» **Task goal**: Return the lines of the records below verbatim, from the line containing "Given: Expand the CH1 DC coupling dropdown" through the end of the records, both included. Leave the pictures out of your answer.

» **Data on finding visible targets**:
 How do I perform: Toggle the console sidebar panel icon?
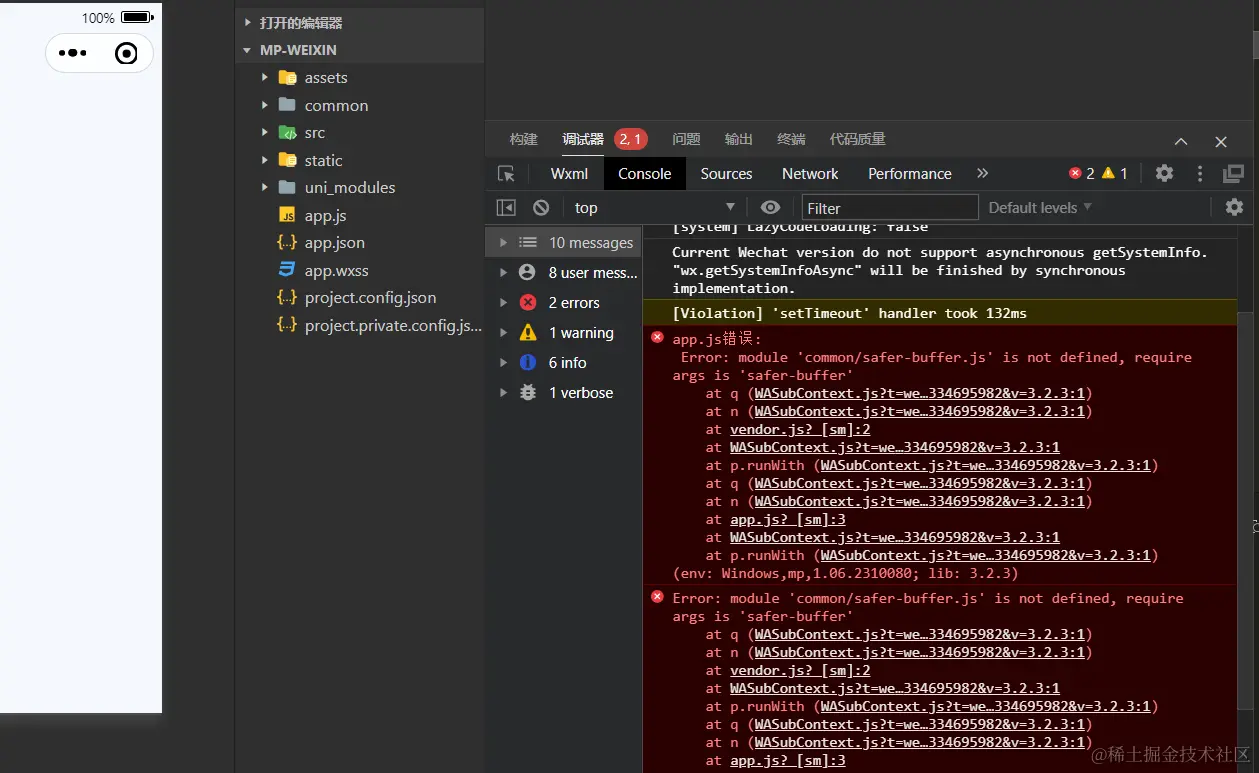point(506,208)
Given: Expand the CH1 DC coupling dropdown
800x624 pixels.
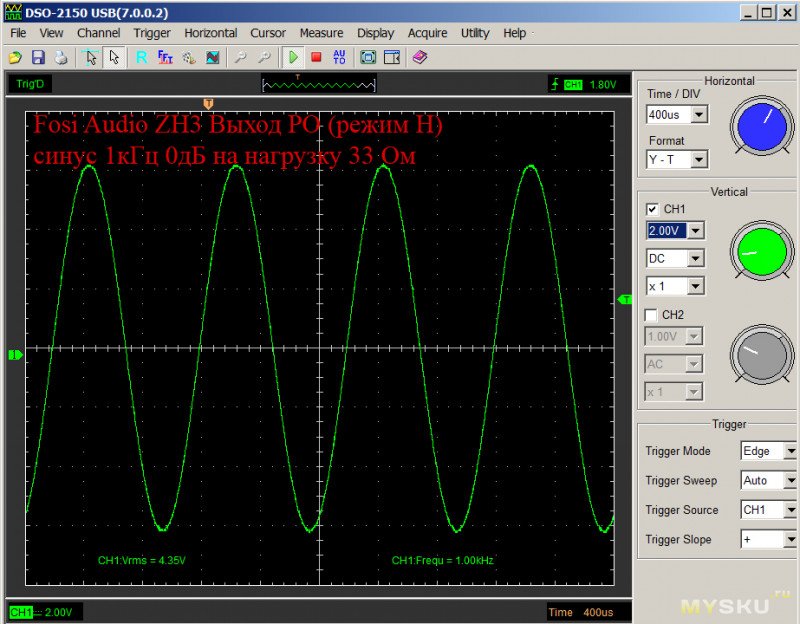Looking at the screenshot, I should pyautogui.click(x=696, y=258).
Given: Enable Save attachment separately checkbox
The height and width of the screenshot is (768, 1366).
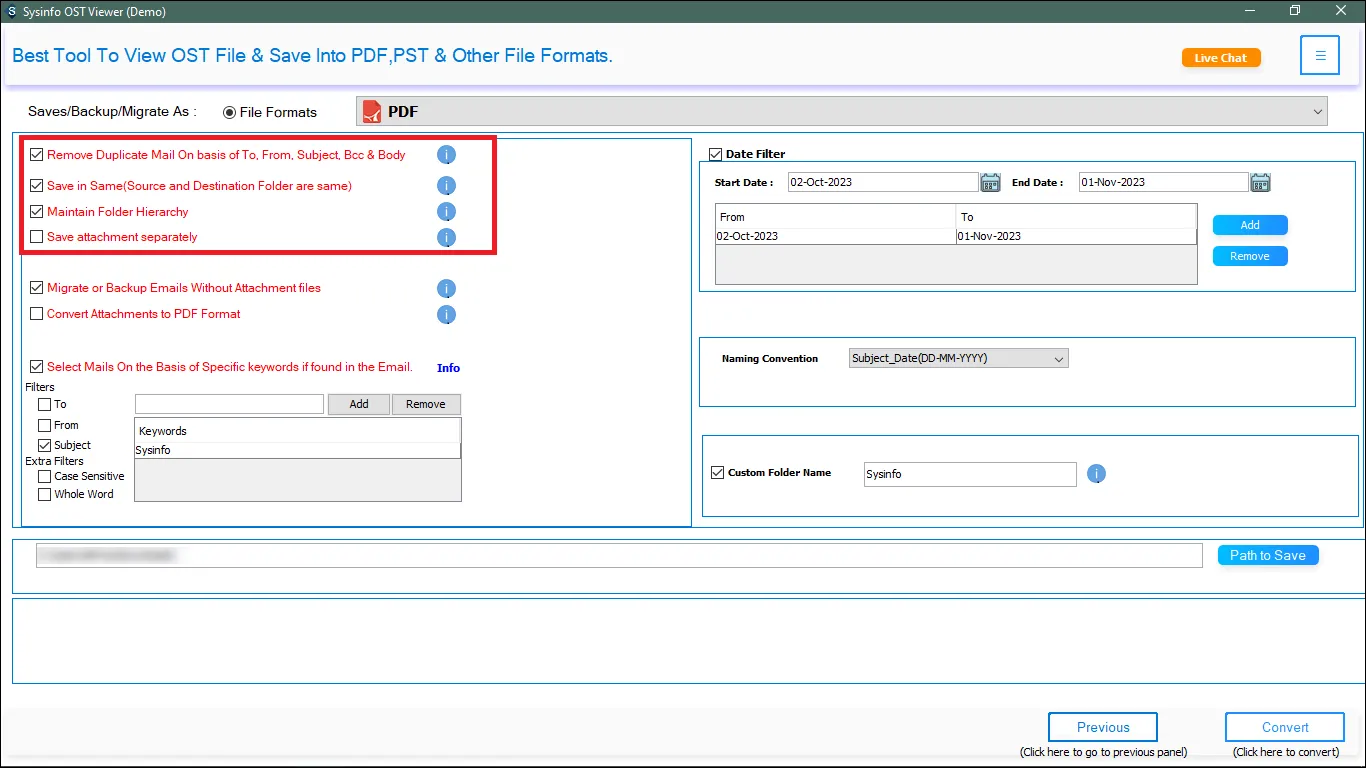Looking at the screenshot, I should tap(37, 237).

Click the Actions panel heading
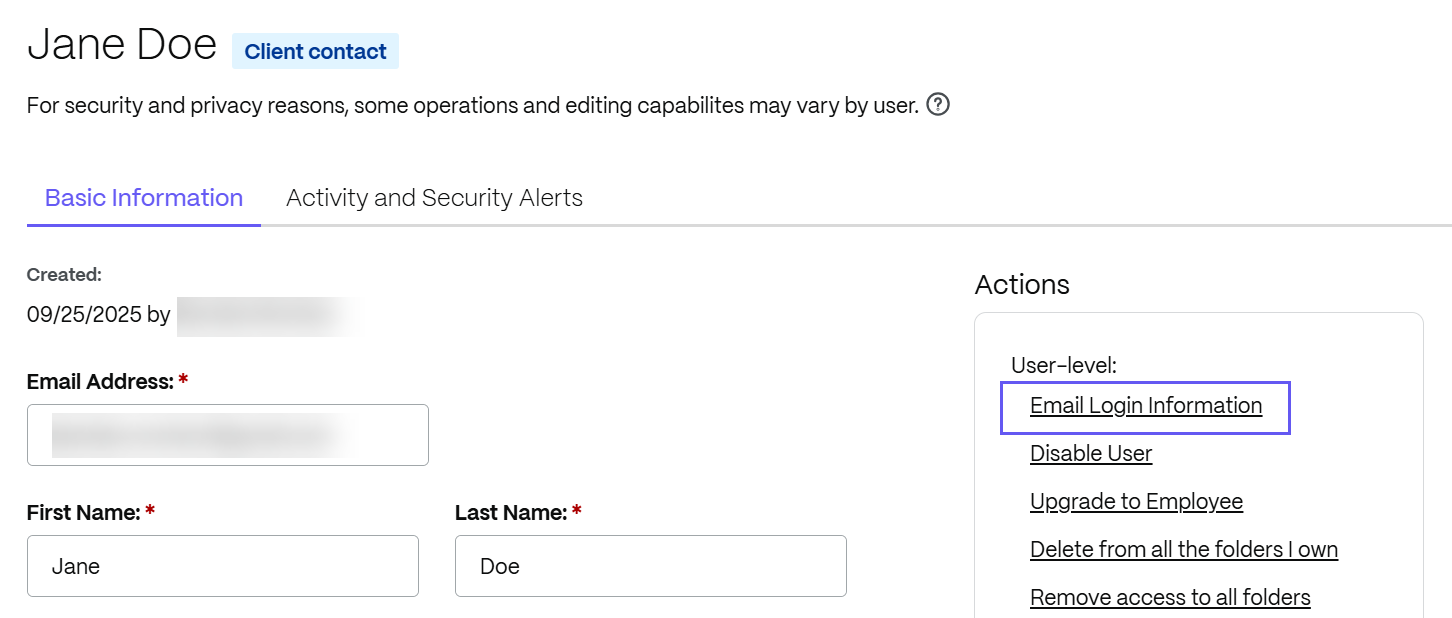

» **Right answer**:
Given: Expand the CH1 DC coupling dropdown
800x624 pixels.
Looking at the screenshot, I should pyautogui.click(x=696, y=258).
Given: Enable Save attachment separately checkbox
The height and width of the screenshot is (768, 1366).
Looking at the screenshot, I should tap(37, 237).

Click the Actions panel heading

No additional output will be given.